Der Historikerstreit ist mittlerweile Geschichte. Er hat massive persönliche Verletzungen hinterlassen. Sein wissenschaftlicher Ertrag tendierte jedoch gegen Null. Anders gelagert ist der "Fall Speer", der durch Fests Buchveröffentlichungen und den Film von Heinrich Breloer jetzt noch einmal im Zentrum des Interesses steht. Der streitbare Ex-Moderator des Literarischen Quartetts hatte bereits in seinen Erinnerungen "Mein Leben" den Vorwurf erhoben, bei einer Vorstellung von Fests Hitler-Biographie im Hause Siedler sei er ohne Vorwarnung mit Albert Speer konfrontiert worden. "Plötzlich stand vor mir einer der Mörder meiner Eltern und meines Bruders. Niemand hatte mich zuvor gewarnt, auch Fest nicht", so Reich-Ranicki gegenüber dem Spiegel. Unmittelbar nach Erscheinen des Erinnerungsbandes hatte sich der Publizist und Historiker Fest gegenüber der Zeitschrift Criticón http://www.criticon.de zu den Vorwürfen geäußert: "Reich-Ranicki hat sich da eine Geschichte zurechtgemacht. Wenn es der Skandal und dieses tiefe Erschrecken gewesen wären, von dem er jetzt spricht, hätte er dies irgendwann in den 26 Jahren, die seither vergangen sind und in denen wir oft über die Geschichte und über die Nazis gesprochen haben, einmal erwähnt. Er hat das nicht ein einziges Mal getan, und ich habe neulich gesagt, wenn ich jetzt nicht das Speer-Buch geschrieben hätte, wäre ihm seine Empörung gar nicht eingefallen. Aber jetzt bläht er die Sache auf und macht einen ungeheuren Skandal daraus. Hinzu kommt, dass Speers letztes Buch bei der DVA, dem Verlag Reich-Ranickis erschienen ist. Dessen Leiter, Ulrich Frank-Planitz, hat Reich-Ranicki vor dem entsprechenden Buchmessen-Empfang gefragt, ob er irgendwelche Einwände gegen die Anwesenheit Albert Speers habe und als Antwort erhalten: Speers Teilnahme sei ihm zwar nicht angenehm, störe ihn aber nicht. Von Empörung also keine Rede. Es ist ziemlich lächerlich."

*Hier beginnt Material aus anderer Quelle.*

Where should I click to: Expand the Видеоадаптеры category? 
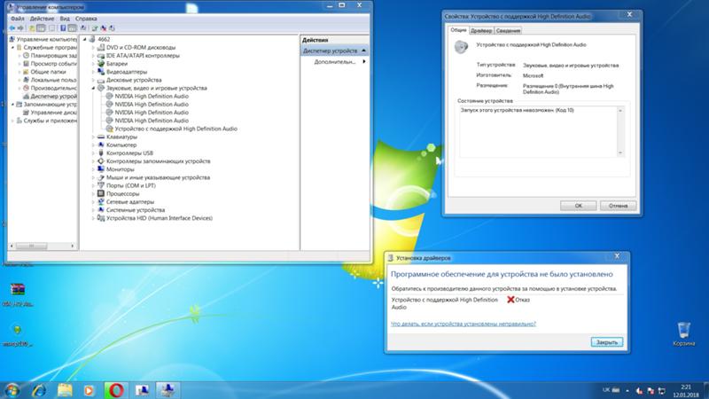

Die massiven Vorhaltungen gegenüber Fest, dem Reich-Ranicki "Egozentrik" vorwirft und eine Verharmlosung des "nationalsozialistischen Schwerverbrechers" Albert Speer, machen die Angaben des Spiegel-Interviewpartners unglaubwürdig, er sei zu einer Versöhnung mit Fest bereit. Wenn der ehemalige FAZ-Literaturkritiker sagt, er sei oft aggressiv, aber nicht rachsüchtig, auch nicht gegenüber Fest, dem "es allem Anschein nach sehr schlecht geht", so finden sich völlig anders lautende Erklärungen Fests schon in seinem damaligen Criticón-Gespräch mit Gunnar Sohn und Wolfram Zabel: "Ein alter, aus welchen Gründen auch immer verbitterte Mann, der alle Freundschaften seines Lebens Schritt für Schritt selber zerstört hat, teilt Schuldzuweisungen aus und hüllt sich dabei in den Mantel des politisch Besorgten. Das ist es, Streitsucht und leider auch so etwas wie Narretei liegen dabei, wie oft, dicht beieinander – jedenfalls für den, der ihn und die Dinge genauer kennt."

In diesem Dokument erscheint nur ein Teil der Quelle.